» Goal of the exercise: Would you please retype, exactly, the lines of the listing below between the line with "The width and height of the screenshot is (1456, 819)." and the line with "data amount to", inclusive?

■ ■ ■ ■ ■

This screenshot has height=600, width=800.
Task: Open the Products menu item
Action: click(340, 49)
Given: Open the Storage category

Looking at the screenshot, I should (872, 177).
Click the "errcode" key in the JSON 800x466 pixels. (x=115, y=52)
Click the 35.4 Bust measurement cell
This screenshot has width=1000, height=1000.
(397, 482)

■ ■ ■ ■ ■

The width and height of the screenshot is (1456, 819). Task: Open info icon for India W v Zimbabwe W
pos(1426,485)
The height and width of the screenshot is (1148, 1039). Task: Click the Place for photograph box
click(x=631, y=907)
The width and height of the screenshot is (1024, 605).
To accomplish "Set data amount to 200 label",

■ ■ ■ ■ ■

» Finished task:
The width and height of the screenshot is (1456, 819). Task: Open info icon for India W v Zimbabwe W
pos(1426,485)
The height and width of the screenshot is (1148, 1039). Task: Click the Place for photograph box
click(x=631, y=907)
The width and height of the screenshot is (1024, 605).
To accomplish "Set data amount to 200 label",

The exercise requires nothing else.